**SOURCE EXCERPT:**

>> start

I'll try to review this submission next week, sorry about the delay. I'll open issues if I have recommendations, and will provide a final recap here once I'm done. I have one question regarding the authorship: Rick Lumpkin is the only author who did not contribute to the code on GitHub. Could you please clarify how they contributed to Clouddrift?

Thanks!

AnjaliSandip commented 1 month ago

@rcaneill How close are you to completing the review?

malmans2 commented 1 month ago

Hi everyone,

I've been reviewing this submission for the past few days and have opened issues as needed. Here is a summary of the outstanding issues:

Contribution and Authorship: Needs clarification. See this comment.
Functionality/Performance/Example Usage/Functionality Documentation: My goal was to assess these points by running the examples and demo notebooks. However, the example usage and the notebook I tried did not work for me. See issues #449 and #452.
Installation Instructions: The dependencies upon which Clouddrift is built are not clearly mentioned anywhere. See issue #446.
State of the Field: I don't see a discussion about the state of the field in the paper. Is Clouddrift unique and cannot be compared to other libraries, whether Python or otherwise? This is a genuine question, as I'm not an expert in Lagrangian data at all.
References: Xarray is the only library mentioned in the paper, but I see a dozen of mandatory dependencies. Is Clouddrift meant to be an extension of Xarray? If yes, I suggest making it clearer in the paper. If no, I think more core dependencies need to be mentioned and cited.

>> end

**DATA EXTRACT:**

>> start

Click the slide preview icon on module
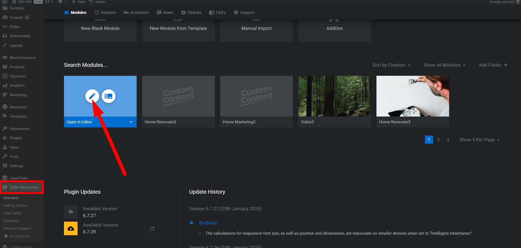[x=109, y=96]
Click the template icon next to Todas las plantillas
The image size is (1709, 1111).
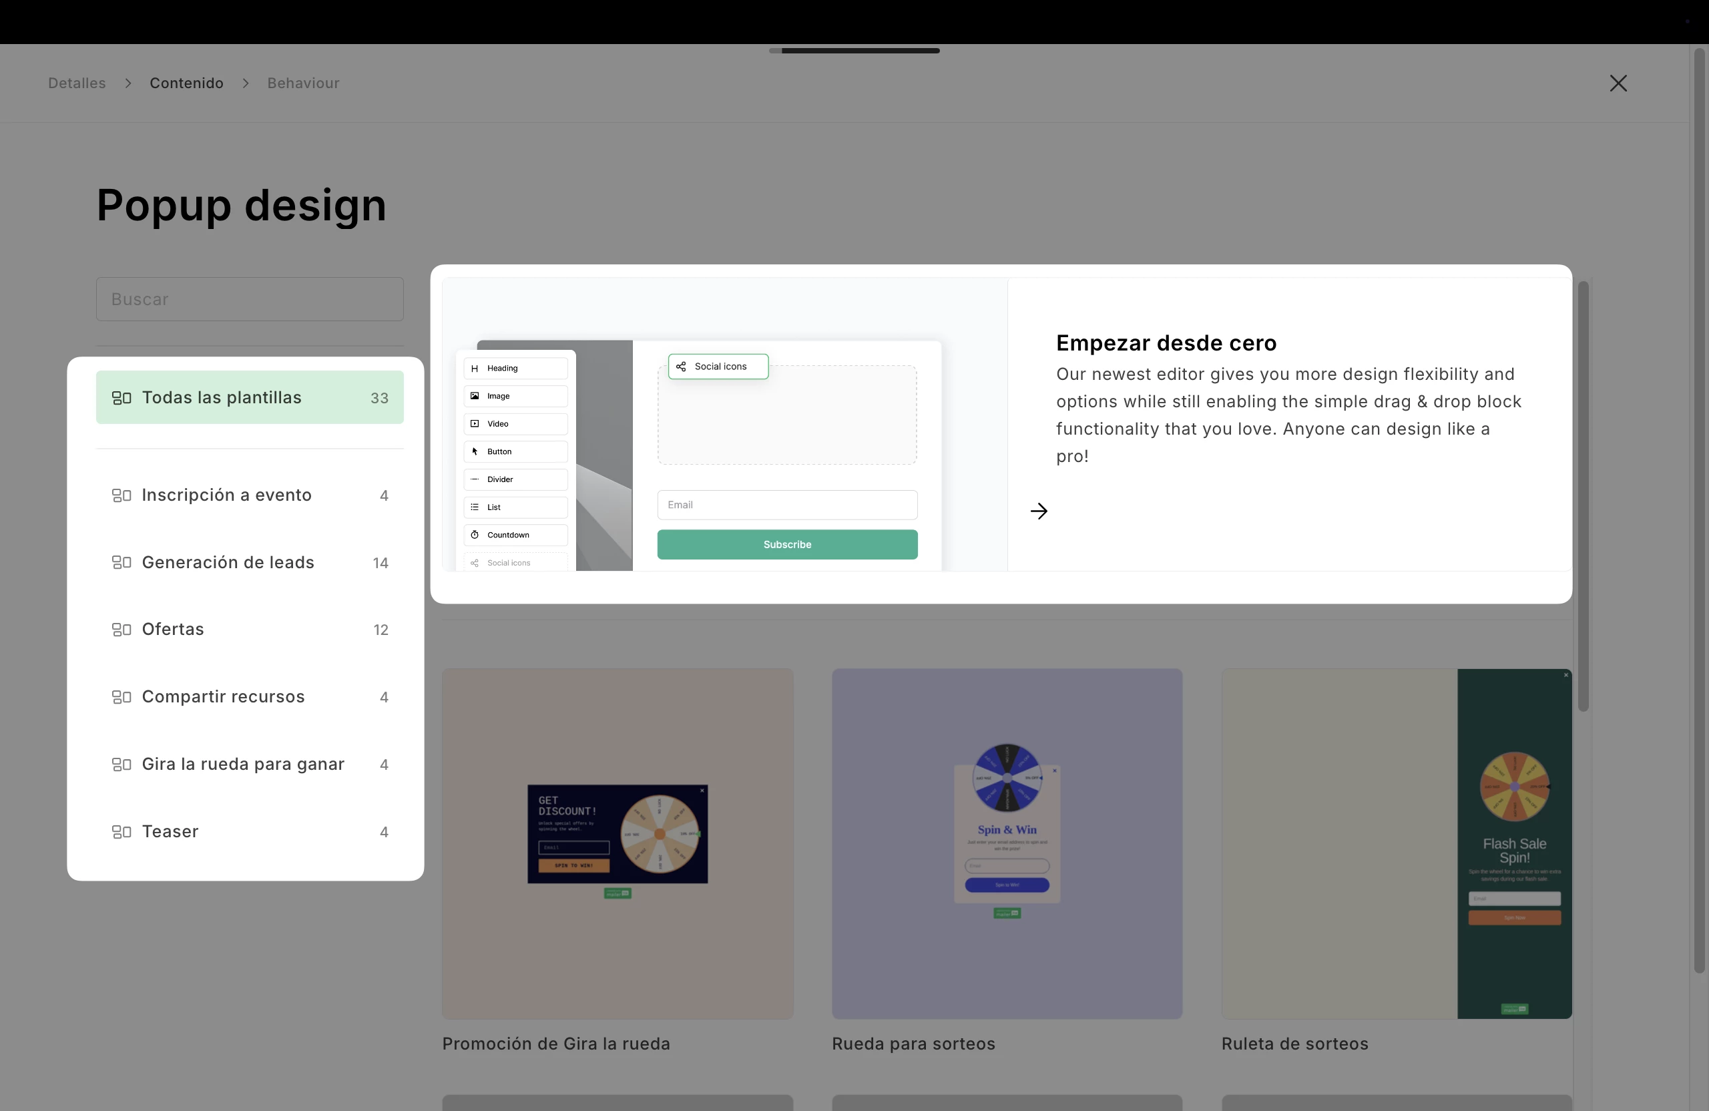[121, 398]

>> end

**REQUEST A:** Reproduce everything in the Clouddrift review thread from "AnjaliSandip commented 1" down to "See this comment.".
**REQUEST B:** In the Clouddrift review thread, which library does the reviewer say is the only one mentioned in the paper?
**REQUEST C:** Extend the Clouddrift review thread, picking up after its final sentence.

**OUTPUT A:**
AnjaliSandip commented 1 month ago

@rcaneill How close are you to completing the review?

malmans2 commented 1 month ago

Hi everyone,

I've been reviewing this submission for the past few days and have opened issues as needed. Here is a summary of the outstanding issues:

Contribution and Authorship: Needs clarification. See this comment.

**OUTPUT B:** Xarray

**OUTPUT C:**
I will finish my review when the example code/notebooks are fixed. If I was unlucky and picked the wrong notebook, please let me know which notebooks I should try.

rcaneill commented 1 month ago

@rcaneill How close are you to completing the review?

I hope to finish it on Friday

rcaneill commented 3 weeks ago

Hi,

I did my review, here are the comments:

Contribution and authorship: @selipot made major contributions. However, I do not see any commit from Rick Lumpkin
Reproducibility: importing numpy was missing in the paper https://github.com/Cloud-Drift/clouddrift/pull/455
Example usage: apart from the comment that @malmans2 made, the mosaic example is also broken: https://github.com/Cloud-Drift/clouddrift/issues/456 I believe that the examples notebooks are very good and full of information and should also be included into the main documentation
References: I think that xarray should be properly cited, and not only mentioned with an url
Installation instruction: It seems that the deps are handled by hand. The devs deps are found in file CONTRIBUTING.md (will be solved by https://github.com/Cloud-Drift/clouddrift/pull/451)

As @malmans2 , I'll have a proper look when the binder notebooks will be fixed. I did not re-write some comments I had that @malmans2 already covered, and I moved the comments I initially made on the checklist comment in this comment (I had misunderstood how to proceed)

selipot commented 3 weeks ago

Hi @selipot,

I'll try to review this submission next week, sorry about the delay. I'll open issues if I have recommendations, and will provide a final recap here once I'm done. I have one question regarding the authorship: Rick Lumpkin is the only author who did not contribute to the code on GitHub. Could you please clarify how they contributed to Clouddrift?

Thanks!

While Rick Lumpkin did not commit directly to the repo, he is an official collaborator of the NSF grant which is funding this work. He has consistently joined our weekly meeting to discuss strategies, datasets, and functionality of the software. As such, he is an integral part of the team that produced this software.

malmans2 commented 3 weeks ago

OK, we just needed this on record. I ticked the authorship box.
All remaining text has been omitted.